Pages

Senin, 12 Desember 2011

ANALISIS DRAMA “ WAKTU PEREMPUAN ”

Abstrak :    Adapun tujuan penulisan penelitian drama ”    Waktu Perempuan ” karya Royan Ikmal  ini adalah untuk mengetahui bagaimana rekontruksi pandangan dunia pengarang dalam karya sastra. Sastra merupakan hasil cipta atau karya manusia yang dapat dituangkan melalui ekspresi yang berupa tulisan. Karya sastra merupakan karya yang berisi pemikiran, ide-ide, dan amanat penutur dapat berkomunikasi dengan peminat sastra, apabila mampu mengapresiasinya. Untuk dapat mengapresiasi karya sastra dengan baik tentulah harus ada rasa cinta dan kasih sayang terhadap karya itu. Pada drama “Waktu Perempuan” yang ditulis oleh Royan Ikmal menceritakan tentang kekerasan pada kaum perempuan, kekerasan terhadap perempuan adalah setiap tindakan yang berakibat kesengsaraan atau penderitaan-penderitaan pada perempuan secara fisik, seksual atau psikologis, termasuk ancaman tindakan tertentu, pemaksaan atau perampasan kemerdekaan secara sewenang-wenang baik yang terjadi di depan umum atau dalam lingkungan kehidupan pribadi yakni dalam drama ini seorang wanita yang dengan begitu mudah menyakiti dan merendahkan seorang wanita.Tanpa mau perduli perasaan perempuan  meskipun perempuan selalu berusaha melawan dan mempertahankan haknya, namun laki-laki tetap pada pendiriannya


Latar Belakang

Sastra merupakan ekspresi pengalaman dan pergolakan lahir dan batin pengarang atas realitas kehidupan yang dilihatnya melalui pikiran dan perasaan dan imajinasinya. Realitas sastra merupakan suatu dunia baru yang sebelumnya telah ada melalui proses kreatif pengarang dalam menerjemahkan kehidupan manusia dengan segala problematikanya. Oleh karena itu, sastra sebagai karya imajinatif tetap memiliki relevansi dengan realitas sosial budaya yang memberikan kesaksian zaman disertai solusi alternatif atas kemapanan yang terjadi. Karya sastra merupakan rekaman perjalan sejarah suatu bangsa. Karya-karya tersebut berupa cerpen, puisi, novel dan drama.

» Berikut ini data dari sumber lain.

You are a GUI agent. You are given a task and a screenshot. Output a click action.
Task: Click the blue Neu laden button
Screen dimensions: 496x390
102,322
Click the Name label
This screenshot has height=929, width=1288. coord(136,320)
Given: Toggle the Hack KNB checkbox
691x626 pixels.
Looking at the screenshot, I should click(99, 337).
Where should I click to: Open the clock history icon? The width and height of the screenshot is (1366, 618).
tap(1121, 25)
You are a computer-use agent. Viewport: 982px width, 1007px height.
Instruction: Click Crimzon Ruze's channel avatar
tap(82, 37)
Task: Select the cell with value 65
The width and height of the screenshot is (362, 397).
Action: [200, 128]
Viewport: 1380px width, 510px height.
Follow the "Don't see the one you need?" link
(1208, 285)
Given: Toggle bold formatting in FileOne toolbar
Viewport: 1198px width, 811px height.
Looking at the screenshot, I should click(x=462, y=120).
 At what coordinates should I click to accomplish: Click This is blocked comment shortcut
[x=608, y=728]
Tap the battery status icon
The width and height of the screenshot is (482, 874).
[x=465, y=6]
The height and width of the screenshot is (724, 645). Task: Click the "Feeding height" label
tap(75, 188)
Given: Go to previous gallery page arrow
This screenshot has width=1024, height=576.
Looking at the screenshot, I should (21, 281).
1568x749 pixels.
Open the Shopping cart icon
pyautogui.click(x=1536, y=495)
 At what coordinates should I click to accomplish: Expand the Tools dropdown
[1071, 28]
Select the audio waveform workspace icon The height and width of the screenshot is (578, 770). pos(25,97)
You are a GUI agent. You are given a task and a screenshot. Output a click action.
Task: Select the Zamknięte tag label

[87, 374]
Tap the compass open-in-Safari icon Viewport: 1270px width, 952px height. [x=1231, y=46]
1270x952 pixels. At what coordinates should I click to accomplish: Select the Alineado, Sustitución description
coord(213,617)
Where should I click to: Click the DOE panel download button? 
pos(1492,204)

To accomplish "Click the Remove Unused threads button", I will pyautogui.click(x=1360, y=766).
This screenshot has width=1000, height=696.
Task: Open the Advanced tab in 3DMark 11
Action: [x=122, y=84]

Drama merupakan salah satu bentuk karya sastra yang berbeda dengan bentuk lain  (prosa, fiksi ), drama bukan sekedar teks tetapi merupakan teks yang dipentaskan, dimainkan atau dilakonkan. Karena itu penikmat karya sastra ini melalui proses menyaksikan, menonton pementasan drama. Drama biasanya menyajikan masalah-masalah kehidupan manusia yang mungkin terjadi dan akan terjadi, meskipun persoalan-persoalan kehidupan manusia yang dipentaskan tersebut hanya bersifat imajinatif.

Pada drama “Waktu Perempuan” yang ditulis oleh Royan Ikmal menceritakan tentang kekerasan terhadap kaum perempuan. Dalam drama ini,  seorang laki-laki yang dengan begitu mudah menyakiti dan merendahkan seorang wanita. Laki-laki tidak mau sadar bahwa hakikat seorang perempuan itu sangat berarti . Mereka tega menelantarkan, menghianat dengan seenaknya dan mencampakannya. Meski demikian, perempuan sudah berusaha untuk mempertahankannya tetapi sia-sia karena laki-laki menganggap bahwa dialah yang paling berkuasa dan paling berhak atas semuanya. Mereka lupa akan kesamaan hak antara laki-laki dan perempuan. Ketika Adam diperkenalkan dengan pasangannya yaitu seorang perempuan yang diambil dari tulang rusuknya, dia dengan girang berkata bahwa perempuan itu adalah tulang dari tulangnya dan daging dari dagingnya. Ini adalah suatu pernyataan yang memiliki arti bahwa dia sebagai laki-laki telah menganggap dan mengakui posisi perempuan yang bernama Hawa itu adalah sama dengan dirinya dan tidak ada perbedaan. Dengan kata lain, tidak ada perbedaan antara laki-laki dan perempuan, yang membedakan hanyalah jenis kelamin, sedangkan posisi dan status mereka adalah sama.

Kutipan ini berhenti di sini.